Nadal nie znamy drugiego kierowcy, który w przyszłym sezonie zasiądzie w bolidzie Renault. W spekulacjach medialnych pojawia się kilka nazwisk. Jak na razie jednak pozostają one wyłącznie spekulacjami. Z walki o miejsce w Renault nie poddał się jeszcze Romain Grosjean. Szwajcar, który ma także francuski paszport w Formule 1 zadebiutował w ubiegłym sezonie, kiedy to na siedem wyścigów do jego końca zastąpił w bolidzie Renault
Najbliższa przyszłość zespołu Renault wydaje się być bezpieczna. Większościowy pakiet tej stajni został wykupiony przez spółkę Genii Capital. 23-letni Grosjean w wywiadzie dla "L'Equipe" przyznał, że wciąż ma nadzieję związaną z otrzymaniem pozycji drugiego kierowcy w zespole Renault. Francuz twierdzi, że ostateczna decyzja w tej sprawie zapadnie już niebawem.
- Teraz znamy nowego partnera Renault i wiemy też, że zespół będzie kontynuować swoje starty w grand prix. Ufam, że nie zawiodę się na nich, po naszej wspólnej pracy w 2006 roku - przyznaje.

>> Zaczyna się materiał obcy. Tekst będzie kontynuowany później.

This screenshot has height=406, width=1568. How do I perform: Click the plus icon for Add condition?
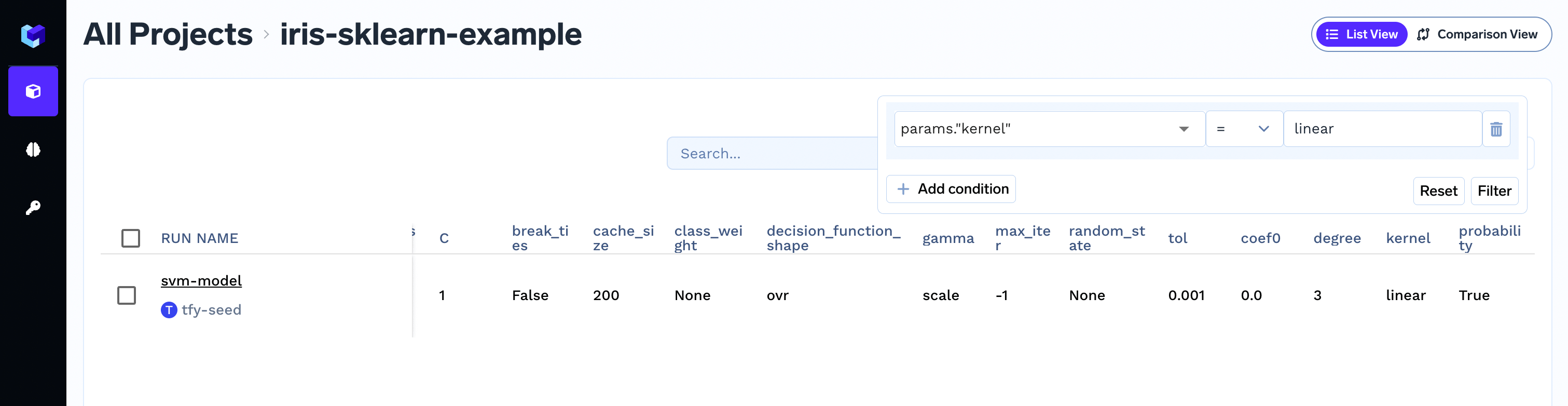point(903,190)
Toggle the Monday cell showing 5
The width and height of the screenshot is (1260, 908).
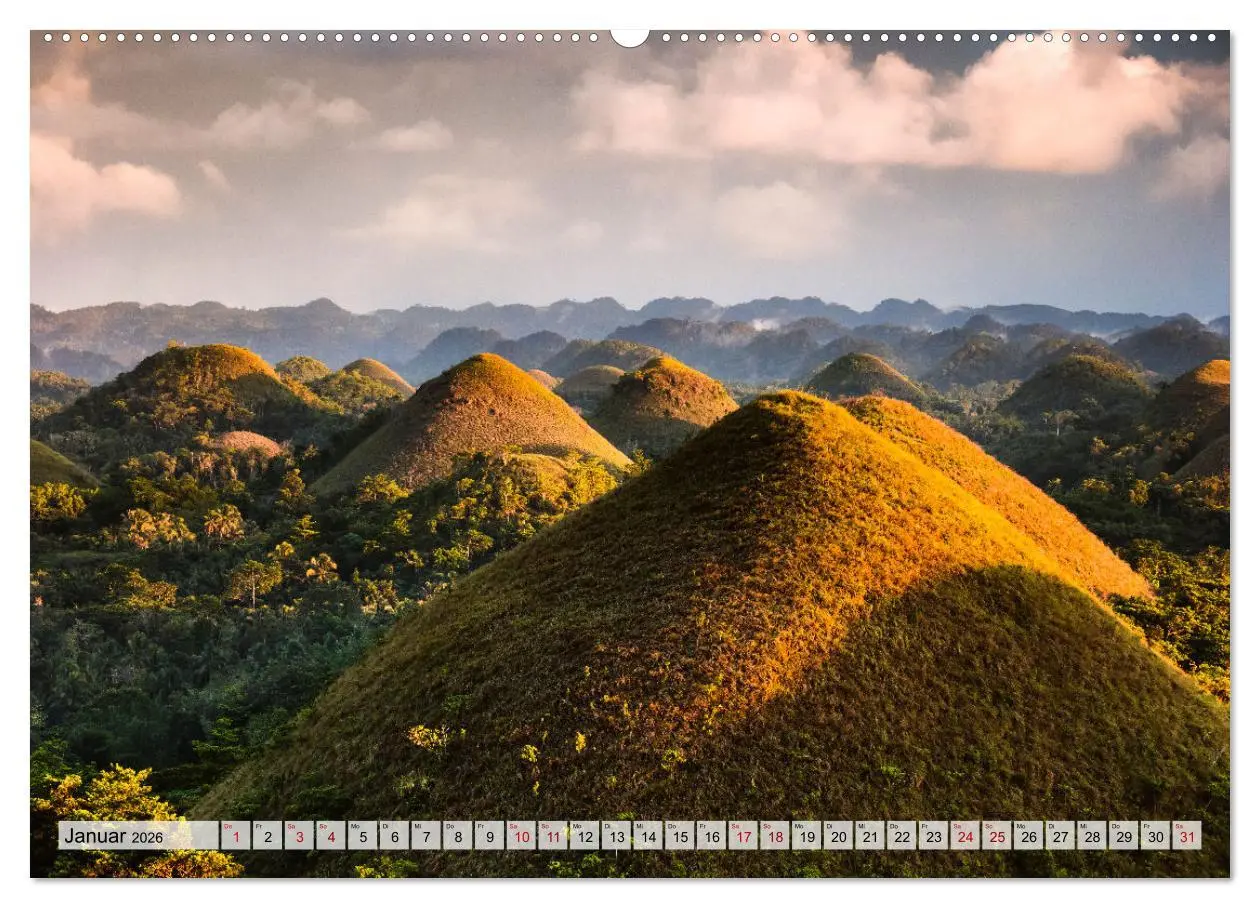tap(361, 836)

Grosjean podkreśla także, że bardzo dobry wpływ miała na niego rywalizacja u boku Alonso. - Zdobyłem ogromne doświadczenie podczas tych siedmiu wyścigów u boku Fernando Alonso. Nie zdołaliśmy wygrać żadnego grand prix, ale i tak Alonso był dla mnie kierowcą roku - kontynuuje Grosjean.
Francuz dodaje, że w przyszłym sezonie za kierownicą bolidu czułby się znacznie pewniej. - Tracąc do niego trzy dziesiąte sekundy na okrążeniu, to na pewno nie powód do wstydu. To daje mi większą pewność siebie na przyszłość - kończy kierowca.